**WORK TASK**.
Only the lines from the beginning of the material below through the line with "You are a computer-use agent. 1400x788" should be retyped exactly, and pictures are to be skipped.

-- -- --

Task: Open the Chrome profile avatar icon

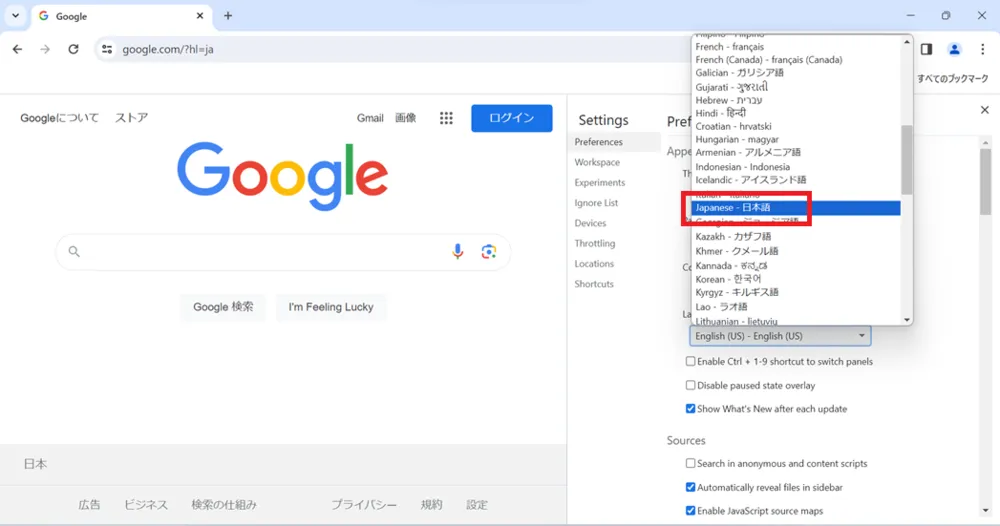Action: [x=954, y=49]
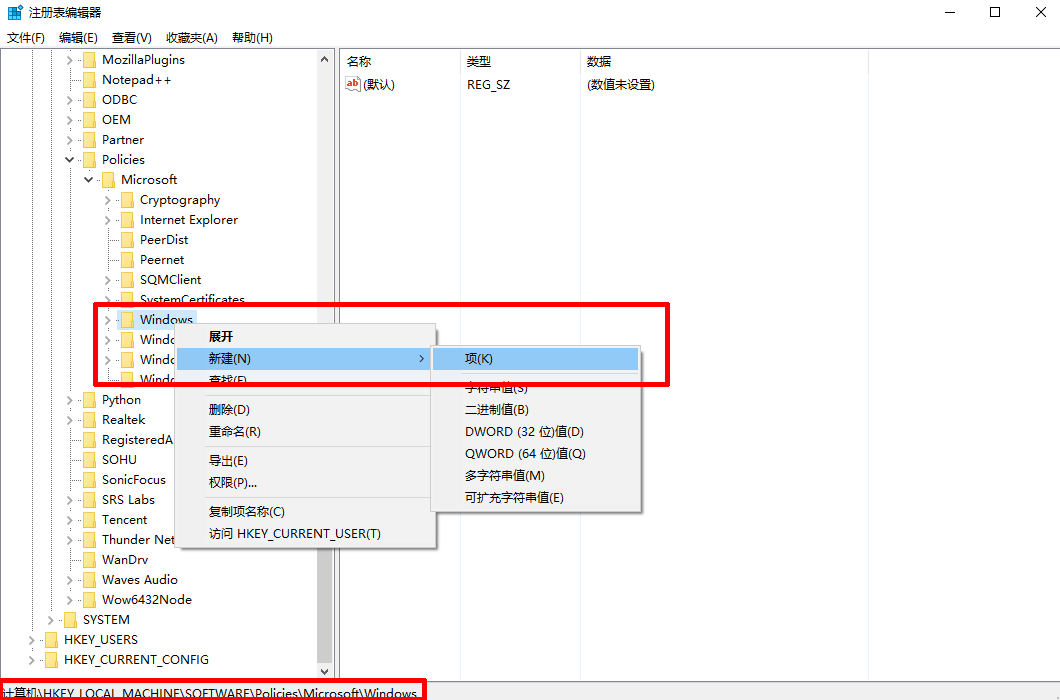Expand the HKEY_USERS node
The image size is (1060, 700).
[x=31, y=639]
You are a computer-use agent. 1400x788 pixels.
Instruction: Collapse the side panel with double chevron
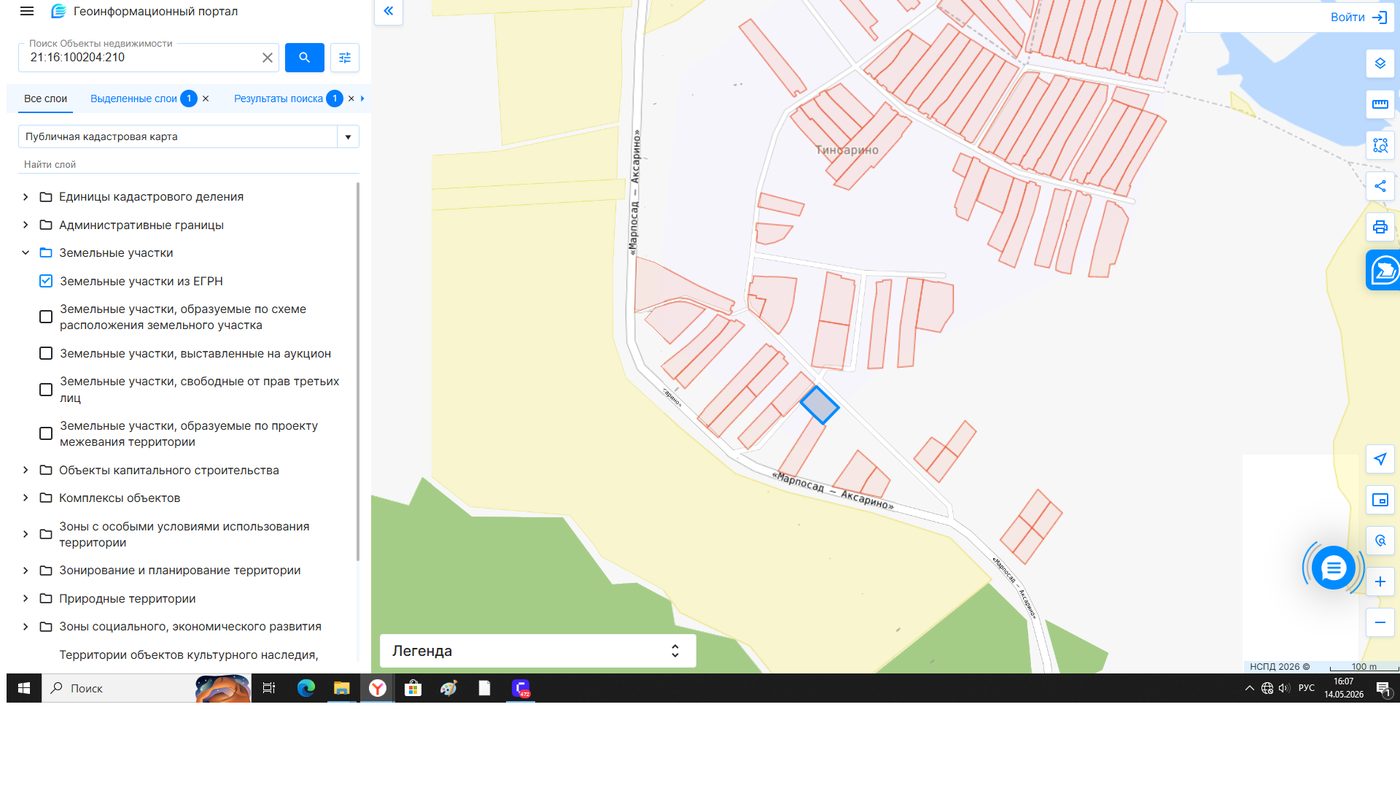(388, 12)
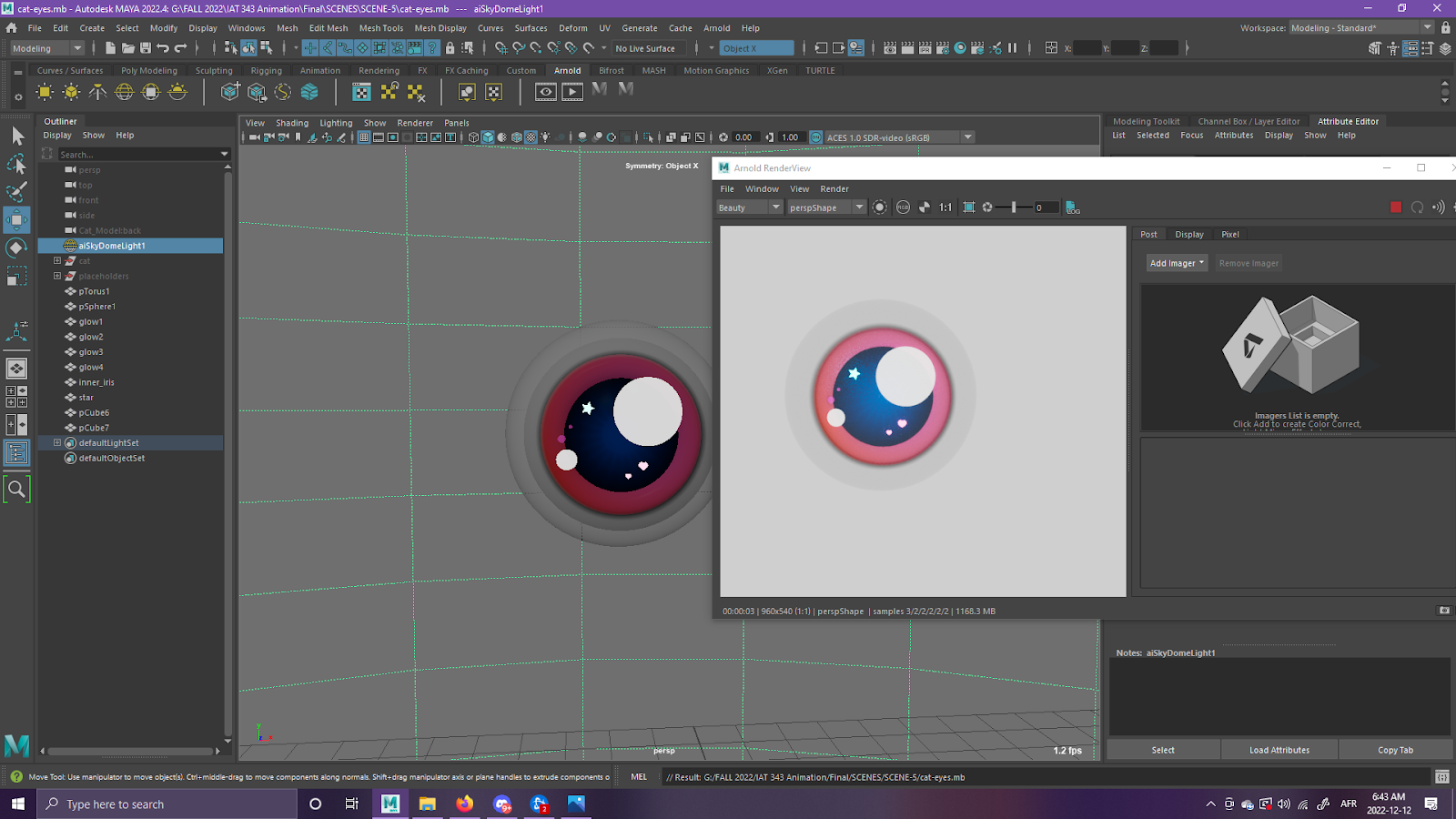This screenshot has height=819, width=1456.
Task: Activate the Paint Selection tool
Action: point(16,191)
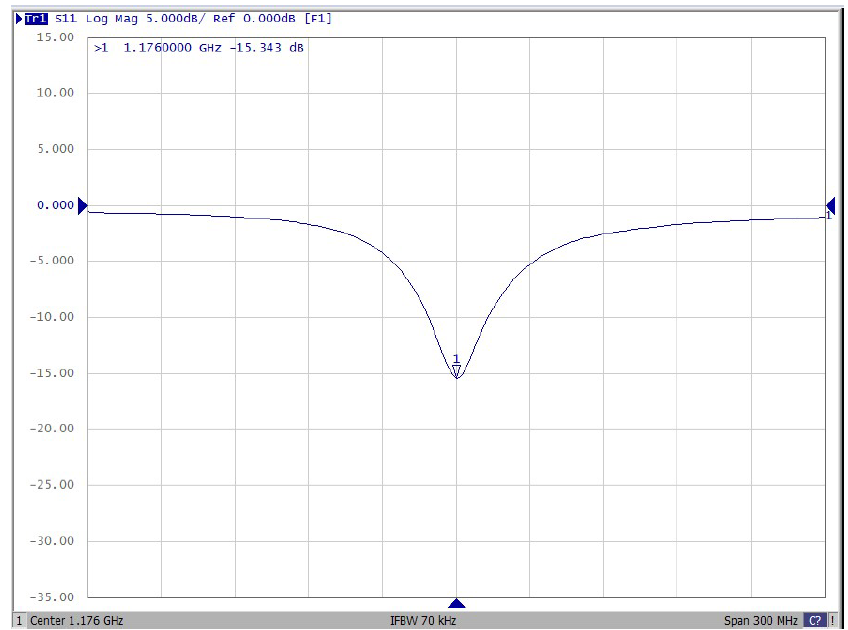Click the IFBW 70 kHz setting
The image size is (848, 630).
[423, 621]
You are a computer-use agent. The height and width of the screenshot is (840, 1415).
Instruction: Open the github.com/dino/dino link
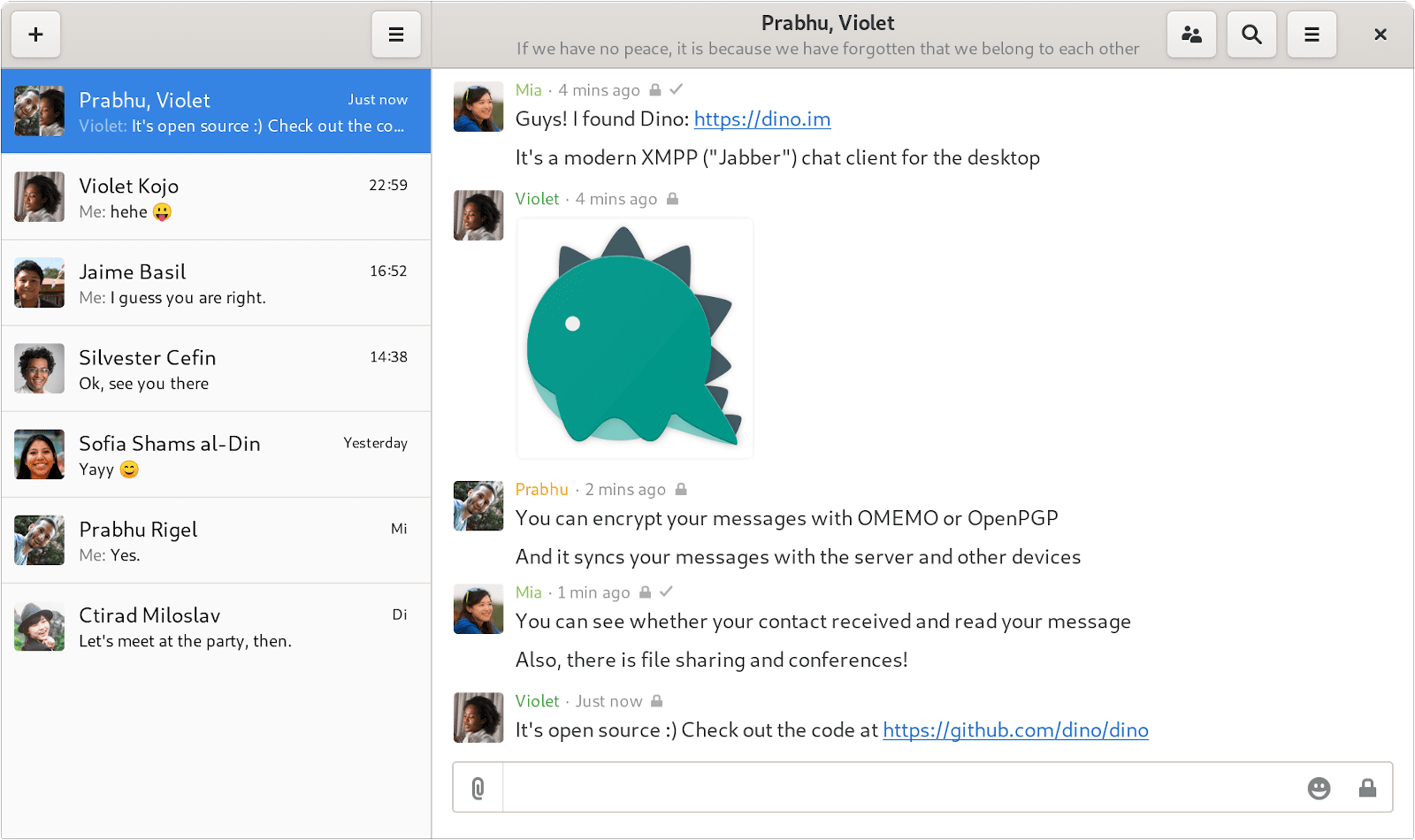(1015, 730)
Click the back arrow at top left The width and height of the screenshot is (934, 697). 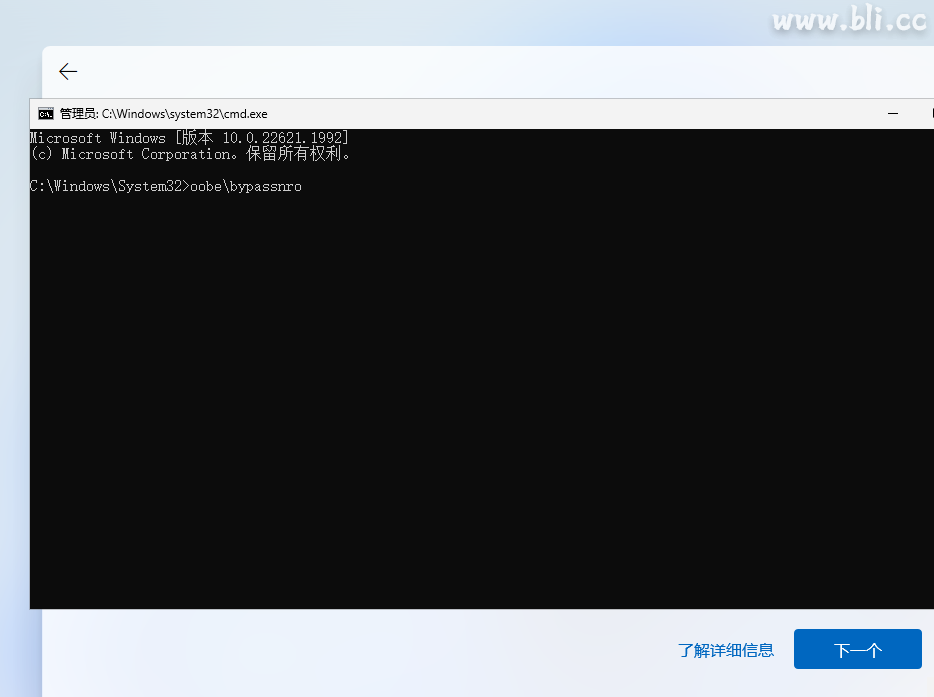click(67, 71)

-- -- --

**OUTPUT BELOW**.
Task: Open the Chrome profile avatar icon

Action: [x=954, y=49]
Expand the HKEY_USERS node
The image size is (1060, 700).
[x=31, y=639]
You are a computer-use agent. 1400x788 pixels.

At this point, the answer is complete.